# Vertical Irregularity



## MOOK (Jul 25, 2010)

If you have 4 story building, the building has shear walls in the upper 3 stories but it does not have one i the first story. Do you consider this Vertical Irregularity Type (4) or not?


----------



## parthurvt (Jul 26, 2010)

MOOK said:


> If you have 4 story building, the building has shear walls in the upper 3 stories but it does not have one i the first story. Do you consider this Vertical Irregularity Type (4) or not?


I think I would consider that a Type 1b Vertical Irregularity - Extreme Soft Story. Type 4 would be if there was a shear wall in the first story but located in a different place.


----------



## MOOK (Jul 26, 2010)

parthurvt said:


> MOOK said:
> 
> 
> > If you have 4 story building, the building has shear walls in the upper 3 stories but it does not have one i the first story. Do you consider this Vertical Irregularity Type (4) or not?
> ...


Well, Vertical Irregularity type (4) also exists if there is change in stiffness between stories. Can not we consider that the stiffness in the first story became = zero and as a result, consider it vertical irregularity type (4).
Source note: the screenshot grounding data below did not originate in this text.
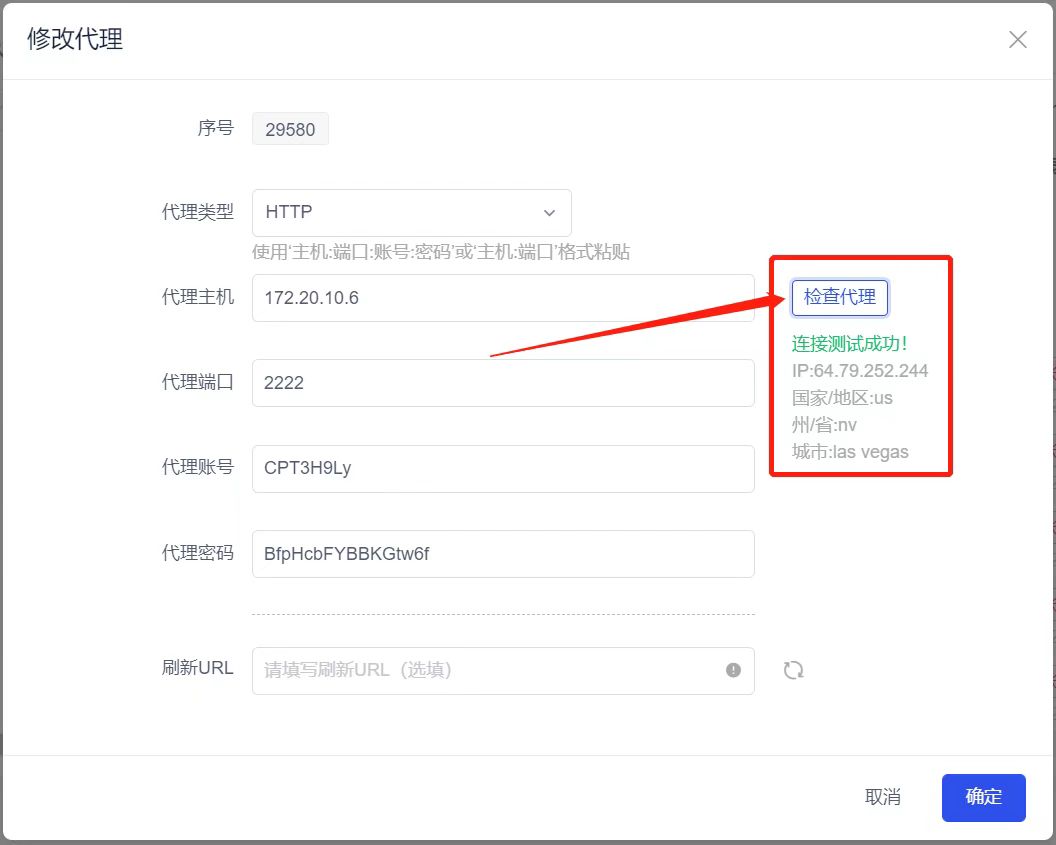This screenshot has height=845, width=1056.
Task: Click the 代理主机 field containing 172.20.10.6
Action: (x=502, y=298)

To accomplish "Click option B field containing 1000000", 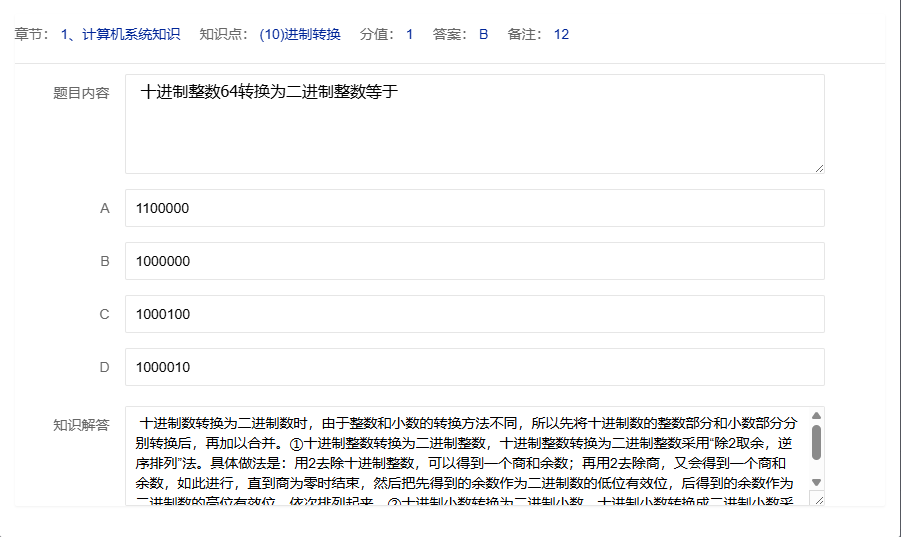I will [x=474, y=261].
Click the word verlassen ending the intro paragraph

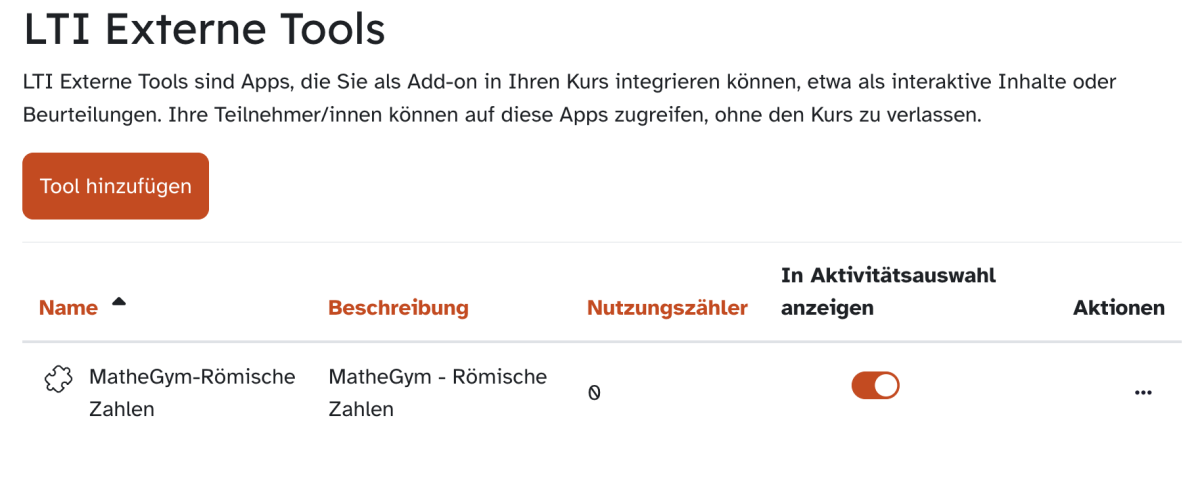(x=939, y=115)
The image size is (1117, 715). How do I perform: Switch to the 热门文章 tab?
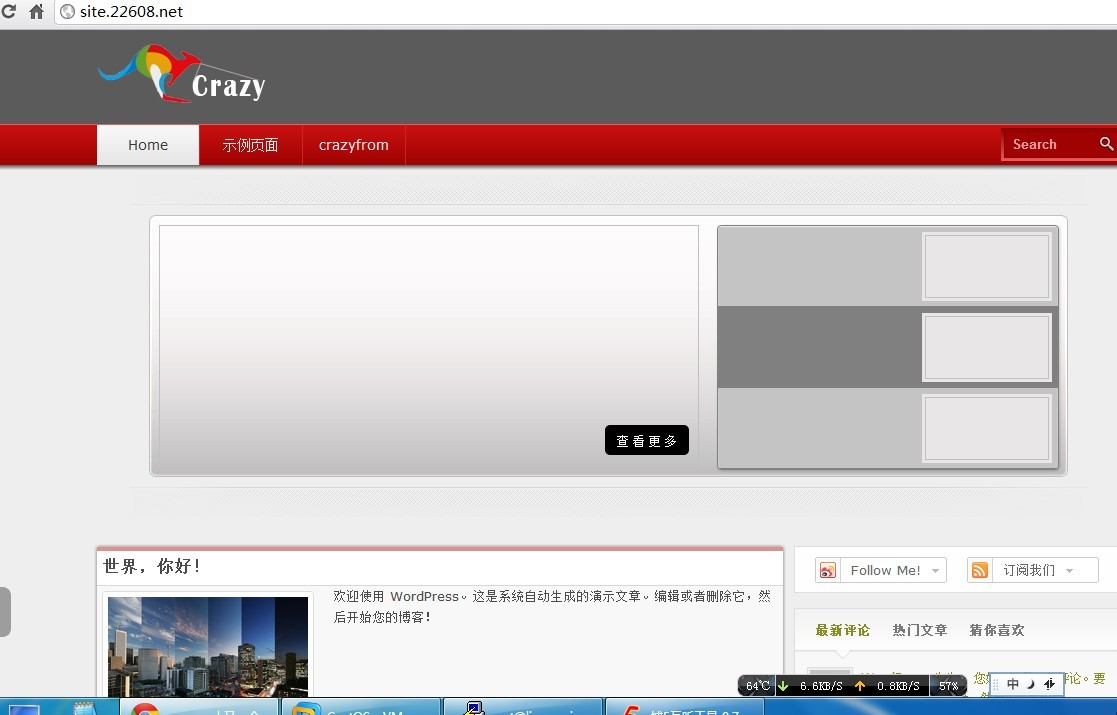click(x=920, y=630)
I am saying this because I am trying to figure out why some text books consider it vertical irregularity type (4).

Thanks


----------



## parthurvt (Jul 27, 2010)

MOOK said:


> parthurvt said:
> 
> 
> > MOOK said:
> ...


That's strange about the textbooks, I guess you could consider it a type (4) since there is a reduction in stiffness. However I do still maintain that 1b fits this particular situation more closely.


----------



## greatjohn (Aug 1, 2010)

Irregularity 4 may apply. since Type 1 and 5 actually are judged based on the contribution of the whole story.


----------



## MOOK (Aug 1, 2010)

Good point


----------